What this exercise asks:
a) In the article on the Eighth Circuit nominee below, on what date did Grasz provide the 14-page complaint to the Senate Judiciary Committee?
b) Write the next part of the article about the Eighth Circuit nominee, starting after its final sentence.

Source excerpt:
((
The Senate Judiciary Committee's unusual decision on Thursday to delay a vote on a nominee to the Eighth Circuit came after the nominee provided new information that appears to show an American Bar Association report mischaracterized his attempt to disqualify a member of Nebraska's judicial selection committee.

WASHINGTON (CN) - The Senate Judiciary Committee's unusual decision on Thursday to delay a vote on a nominee to the Eighth Circuit came after the nominee provided new information that appears to show an American Bar Association report mischaracterized his attempt to disqualify a member of Nebraska's judicial selection committee.

Documents the committee released last night show Steven Grasz, the Eighth Circuit nominee the ABA rated unanimously not qualified in October, was working for a client when he attempted to have a member of his home state's judicial nominating commission disqualified based on allegations of "unethical behavior."

In written testimony provided to the Senate Judiciary Committee in October, Laurence Pulgram, one of Grasz's evaluators for the ABA, cited Grasz's attempts to disqualify the member as evidence of "allegiances too strong for Mr. Grasz to be independent." Pulgram said Grasz used confidential information in the 14-page complaint he filed with the nominating commission.

"It reflected his efforts to intervene, in his own name, using information that was confidential, to change the outcome of a non-partisan Judicial Nominating Committee process, in order to provide the governor an opportunity to appoint a preferred candidate," Pulgram wrote.

But information Grasz provided to the committee this week indicates he filed the complaint "at the request of a client (and friend)" and that he included his name on the complaint to avoid having his client be the complainant. He called the ABA's description of the complaint "misleading."

"The purpose of the complaint was to rectify what my client and I considered to be the improper and unethical political manipulation of a non-political merit selection process by a political party official,"  Grasz wrote to Sen. Dianne Feinstein, D-Calif., earlier this week. "The ABA's testimony turns these facts precisely on their head."

The 14-page complaint, which Grasz provided to the committee on Nov. 27, claims a member of the Nebraska committee in charge of nominating judges was "openly biased and antagonistic" when questioning Grasz's client. For example, the member, whose name is redacted in the public version of the complaint, purportedly asked Grasz's client if he could ethically "kill someone" who was facing the death penalty.

The member at the time chaired a Nebraska political party whose name is also redacted and has been an "outspoken public critic of capital punishment," according to the complaint. Grasz also claims the member falsely accused his client of mistreating a female law partner and of "demonstrating discriminatory behavior towards female attorneys."
))
Extracted material:
((
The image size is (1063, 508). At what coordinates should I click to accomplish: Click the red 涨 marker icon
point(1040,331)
))
((
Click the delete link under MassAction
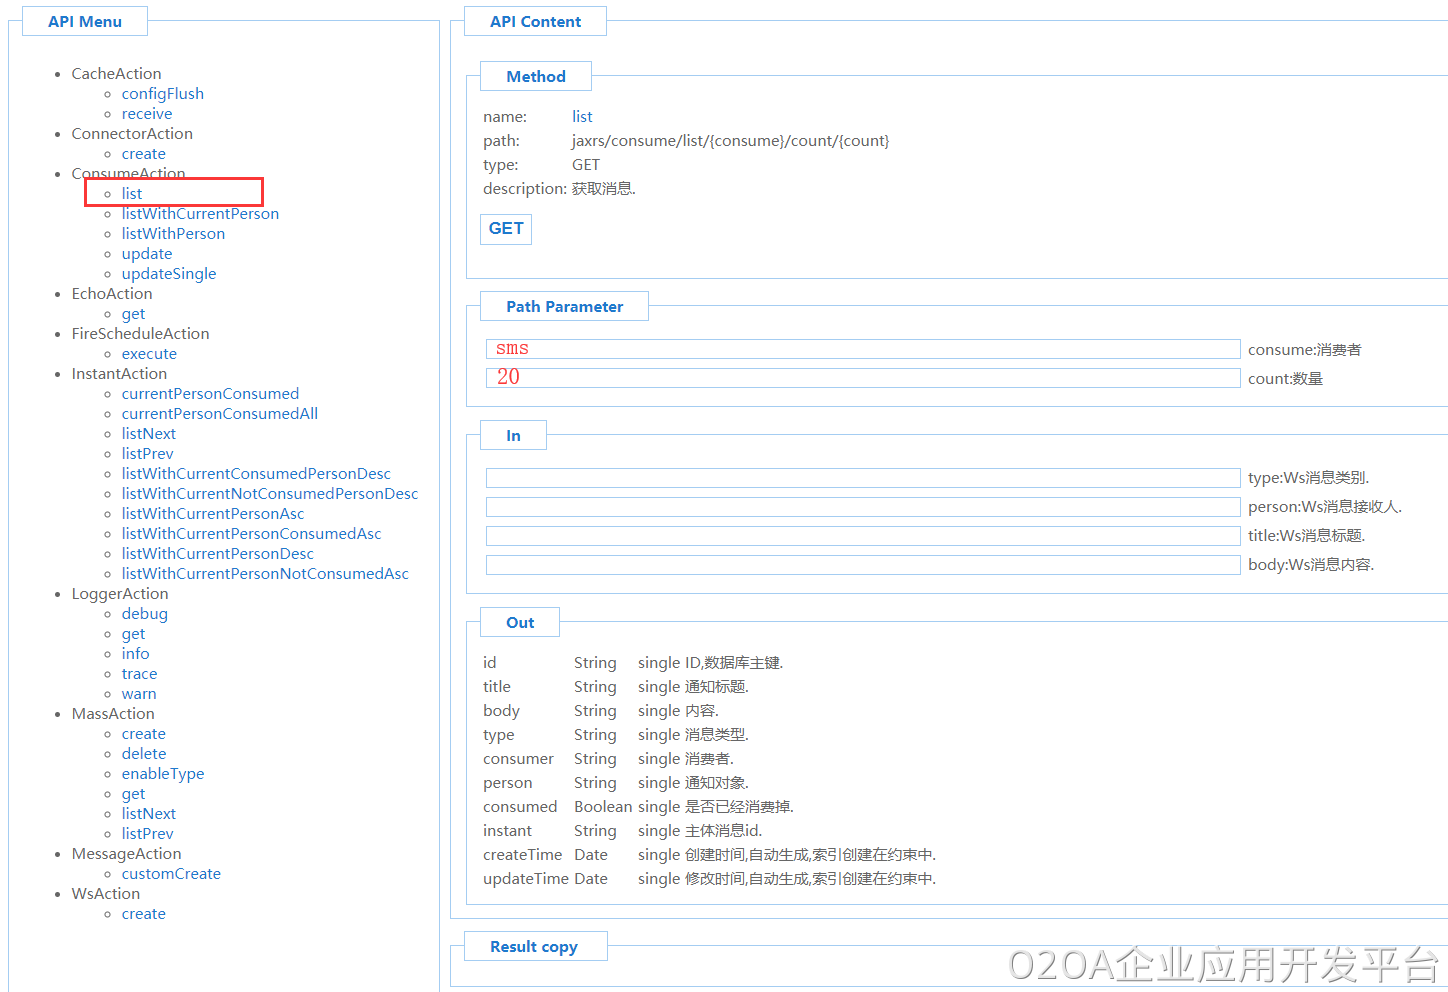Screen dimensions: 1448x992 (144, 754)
))
Replies:
a) Nov. 27

b)
An affidavit attached to the complaint describes one of the incidents the committee member cited, in which Grasz's client allegedly "yelled at" the committee member's female law partner. While the committee member said his law partner suggested Grasz's client yelled at her because she was a woman, the affidavit describes the incident as a "spirited and genuine" conversation between two attorneys who disagreed on a matter of law.

The documents caused the Senate Judiciary Committee on Thursday to take the unusual step of delaying for a second week the vote to send Grasz's nomination to the full Senate. Typically the minority party requests to delay votes on nominees only once, but California Sen. Dianne Feinstein, the committee's top Democrat, requested Senate Judiciary Committee Chairman Sen. Chuck Grassley, R-Iowa, delay a second week so members could better evaluate the new information.

Speaking to reporters on Thursday, Grassley said he believes the documents will help Grasz, whose nomination has turned into a referendum on the ABA's role in rating judicial nominees.

"I think it will be helpful to him," Grassley told reporters Thursday.

Grasz, who served as Nebraska's deputy attorney general from 1991 to 2002, is the first circuit court nominee to receive a unanimous not qualified rating from the American Bar Association's Standing Committee on the Federal Judiciary since 2006.

Grasz was also general counsel for the Nebraska Republican Party and worked on Nebraska Gov. Pete Ricketts' campaign starting in 2013.

The ABA's report, which was based on interviews with attorneys and people who worked with Grasz, questioned whether he would be able to "separate his role as an advocate from that of a judge." The report also questioned his temperament and noted it was difficult to get witnesses to speak candidly about Grasz.

Grasz defended against the report at a nomination hearing earlier this month, saying the evaluators "made very clear" to him that they objected to his pro-life beliefs and claiming one referring to "conservatives and Republicans" as "you people" during an interview.

"I have great respect for the amount of time and effort the American Bar Association put into the process," Grasz said at the Nov. 1 hearing. "I do respectfully disagree with the result."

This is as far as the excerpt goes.